* Prompt
Restate the records in full, so that each line matches the original exactly.

Record set section start

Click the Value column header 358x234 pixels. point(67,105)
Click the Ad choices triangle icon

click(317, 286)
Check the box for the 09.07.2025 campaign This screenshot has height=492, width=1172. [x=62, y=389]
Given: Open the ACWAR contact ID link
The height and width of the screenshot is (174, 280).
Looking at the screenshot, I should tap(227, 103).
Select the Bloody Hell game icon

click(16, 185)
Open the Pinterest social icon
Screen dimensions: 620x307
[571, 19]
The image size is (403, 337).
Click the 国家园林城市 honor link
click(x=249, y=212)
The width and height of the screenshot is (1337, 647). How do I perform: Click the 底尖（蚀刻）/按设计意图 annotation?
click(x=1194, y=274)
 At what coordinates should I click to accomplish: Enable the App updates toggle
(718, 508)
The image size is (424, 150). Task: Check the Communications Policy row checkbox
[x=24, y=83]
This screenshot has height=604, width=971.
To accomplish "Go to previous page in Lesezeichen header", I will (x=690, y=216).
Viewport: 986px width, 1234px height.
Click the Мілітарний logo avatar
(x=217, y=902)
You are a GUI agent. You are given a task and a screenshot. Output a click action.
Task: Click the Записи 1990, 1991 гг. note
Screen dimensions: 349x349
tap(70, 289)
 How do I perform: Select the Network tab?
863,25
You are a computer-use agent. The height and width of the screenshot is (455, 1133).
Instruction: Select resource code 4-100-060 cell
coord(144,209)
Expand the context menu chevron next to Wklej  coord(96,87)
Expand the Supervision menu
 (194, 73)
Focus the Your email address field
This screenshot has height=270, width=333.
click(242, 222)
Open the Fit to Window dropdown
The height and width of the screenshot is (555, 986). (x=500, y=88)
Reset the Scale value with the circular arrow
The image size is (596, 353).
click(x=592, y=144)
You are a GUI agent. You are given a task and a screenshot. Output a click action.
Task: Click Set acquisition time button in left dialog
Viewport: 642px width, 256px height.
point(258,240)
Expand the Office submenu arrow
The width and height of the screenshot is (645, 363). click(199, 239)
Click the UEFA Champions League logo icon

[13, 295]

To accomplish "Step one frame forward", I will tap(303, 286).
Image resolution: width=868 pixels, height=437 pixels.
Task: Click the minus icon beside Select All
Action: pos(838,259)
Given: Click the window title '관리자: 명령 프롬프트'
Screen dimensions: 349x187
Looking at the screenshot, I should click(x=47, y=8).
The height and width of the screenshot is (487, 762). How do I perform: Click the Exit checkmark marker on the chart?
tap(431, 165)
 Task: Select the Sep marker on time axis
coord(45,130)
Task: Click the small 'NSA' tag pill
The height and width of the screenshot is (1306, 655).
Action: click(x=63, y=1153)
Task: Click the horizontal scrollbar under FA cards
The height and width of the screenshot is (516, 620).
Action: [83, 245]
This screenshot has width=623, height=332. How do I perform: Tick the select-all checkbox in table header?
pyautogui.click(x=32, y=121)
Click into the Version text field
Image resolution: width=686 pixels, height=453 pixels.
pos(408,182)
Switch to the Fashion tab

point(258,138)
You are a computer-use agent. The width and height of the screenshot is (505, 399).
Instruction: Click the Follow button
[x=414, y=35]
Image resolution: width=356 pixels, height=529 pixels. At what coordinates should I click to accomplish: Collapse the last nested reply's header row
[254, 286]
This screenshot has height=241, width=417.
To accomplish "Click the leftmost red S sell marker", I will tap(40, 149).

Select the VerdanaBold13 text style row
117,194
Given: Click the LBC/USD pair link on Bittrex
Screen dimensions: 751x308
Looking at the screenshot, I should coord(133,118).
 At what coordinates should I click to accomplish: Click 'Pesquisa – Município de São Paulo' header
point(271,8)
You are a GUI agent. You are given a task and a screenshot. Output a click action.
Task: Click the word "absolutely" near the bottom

Record set section end

* Worked solution
Click the Value column header 358x234 pixels. point(67,105)
Click the Ad choices triangle icon

click(317, 286)
Check the box for the 09.07.2025 campaign This screenshot has height=492, width=1172. [x=62, y=389]
Given: Open the ACWAR contact ID link
The height and width of the screenshot is (174, 280).
Looking at the screenshot, I should tap(227, 103).
Select the Bloody Hell game icon

click(16, 185)
Open the Pinterest social icon
Screen dimensions: 620x307
[571, 19]
The image size is (403, 337).
Click the 国家园林城市 honor link
click(x=249, y=212)
The width and height of the screenshot is (1337, 647). How do I perform: Click the 底尖（蚀刻）/按设计意图 annotation?
click(x=1194, y=274)
 At what coordinates should I click to accomplish: Enable the App updates toggle
(718, 508)
The image size is (424, 150). Task: Check the Communications Policy row checkbox
[x=24, y=83]
This screenshot has height=604, width=971.
To accomplish "Go to previous page in Lesezeichen header", I will (x=690, y=216).
Viewport: 986px width, 1234px height.
Click the Мілітарний logo avatar
(x=217, y=902)
You are a GUI agent. You are given a task and a screenshot. Output a click action.
Task: Click the Записи 1990, 1991 гг. note
Screen dimensions: 349x349
tap(70, 289)
 How do I perform: Select the Network tab?
863,25
You are a computer-use agent. The height and width of the screenshot is (455, 1133).
Instruction: Select resource code 4-100-060 cell
coord(144,209)
Expand the context menu chevron next to Wklej  coord(96,87)
Expand the Supervision menu
 (194, 73)
Focus the Your email address field
This screenshot has height=270, width=333.
click(242, 222)
Open the Fit to Window dropdown
The height and width of the screenshot is (555, 986). (x=500, y=88)
Reset the Scale value with the circular arrow
The image size is (596, 353).
click(x=592, y=144)
You are a GUI agent. You are given a task and a screenshot. Output a click action.
Task: Click Set acquisition time button in left dialog
Viewport: 642px width, 256px height.
point(258,240)
Expand the Office submenu arrow
The width and height of the screenshot is (645, 363). click(199, 239)
Click the UEFA Champions League logo icon

[13, 295]

To accomplish "Step one frame forward", I will tap(303, 286).
Image resolution: width=868 pixels, height=437 pixels.
Task: Click the minus icon beside Select All
Action: pos(838,259)
Given: Click the window title '관리자: 명령 프롬프트'
Screen dimensions: 349x187
Looking at the screenshot, I should click(x=47, y=8).
The height and width of the screenshot is (487, 762). How do I perform: Click the Exit checkmark marker on the chart?
tap(431, 165)
 Task: Select the Sep marker on time axis
coord(45,130)
Task: Click the small 'NSA' tag pill
The height and width of the screenshot is (1306, 655).
Action: click(x=63, y=1153)
Task: Click the horizontal scrollbar under FA cards
The height and width of the screenshot is (516, 620).
Action: [83, 245]
This screenshot has width=623, height=332. How do I perform: Tick the select-all checkbox in table header?
pyautogui.click(x=32, y=121)
Click into the Version text field
Image resolution: width=686 pixels, height=453 pixels.
pos(408,182)
Switch to the Fashion tab

point(258,138)
You are a computer-use agent. The width and height of the screenshot is (505, 399).
Instruction: Click the Follow button
[x=414, y=35]
Image resolution: width=356 pixels, height=529 pixels. At what coordinates should I click to accomplish: Collapse the last nested reply's header row
[254, 286]
This screenshot has height=241, width=417.
To accomplish "Click the leftmost red S sell marker", I will tap(40, 149).

Select the VerdanaBold13 text style row
117,194
Given: Click the LBC/USD pair link on Bittrex
Screen dimensions: 751x308
Looking at the screenshot, I should coord(133,118).
 At what coordinates should I click to accomplish: Click 'Pesquisa – Município de São Paulo' header
point(271,8)
You are a GUI agent. You are given a task and a screenshot. Output a click action.
Task: Click the word "absolutely" near the bottom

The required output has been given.